● Required work
Could you return each line of the material that has "agent" in it?

● Data for analysis

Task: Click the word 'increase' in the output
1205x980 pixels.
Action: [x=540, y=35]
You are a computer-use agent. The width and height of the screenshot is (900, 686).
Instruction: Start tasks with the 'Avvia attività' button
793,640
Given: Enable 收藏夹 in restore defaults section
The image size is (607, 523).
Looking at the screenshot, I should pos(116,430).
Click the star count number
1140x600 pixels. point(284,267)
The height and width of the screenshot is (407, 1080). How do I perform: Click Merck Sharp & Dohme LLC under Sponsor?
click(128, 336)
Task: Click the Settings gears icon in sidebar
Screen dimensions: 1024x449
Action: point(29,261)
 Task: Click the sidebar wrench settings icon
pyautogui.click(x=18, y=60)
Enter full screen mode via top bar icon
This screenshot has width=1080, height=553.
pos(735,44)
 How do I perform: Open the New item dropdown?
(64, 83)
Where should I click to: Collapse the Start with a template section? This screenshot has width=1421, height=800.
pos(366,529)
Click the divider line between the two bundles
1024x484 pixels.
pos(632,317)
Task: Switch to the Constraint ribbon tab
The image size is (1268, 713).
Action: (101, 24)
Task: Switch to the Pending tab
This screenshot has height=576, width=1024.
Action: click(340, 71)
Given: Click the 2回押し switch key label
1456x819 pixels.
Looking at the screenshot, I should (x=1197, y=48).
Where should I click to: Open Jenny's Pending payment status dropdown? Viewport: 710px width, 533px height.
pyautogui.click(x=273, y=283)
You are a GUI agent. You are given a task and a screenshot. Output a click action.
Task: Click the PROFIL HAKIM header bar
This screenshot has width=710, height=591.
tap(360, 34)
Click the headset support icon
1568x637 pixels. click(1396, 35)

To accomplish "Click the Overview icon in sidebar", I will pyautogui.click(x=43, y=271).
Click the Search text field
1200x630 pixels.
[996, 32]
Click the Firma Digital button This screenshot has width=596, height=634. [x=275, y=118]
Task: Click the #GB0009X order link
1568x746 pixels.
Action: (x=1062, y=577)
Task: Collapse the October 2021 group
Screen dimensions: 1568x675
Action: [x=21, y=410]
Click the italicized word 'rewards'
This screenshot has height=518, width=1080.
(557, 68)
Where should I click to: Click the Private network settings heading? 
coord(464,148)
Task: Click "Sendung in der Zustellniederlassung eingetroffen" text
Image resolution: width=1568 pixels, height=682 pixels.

● Result for this task
You are a computer-use agent. The width and height of the screenshot is (900, 686).
You are a GUI agent. You are given a task and a screenshot. Output a click action.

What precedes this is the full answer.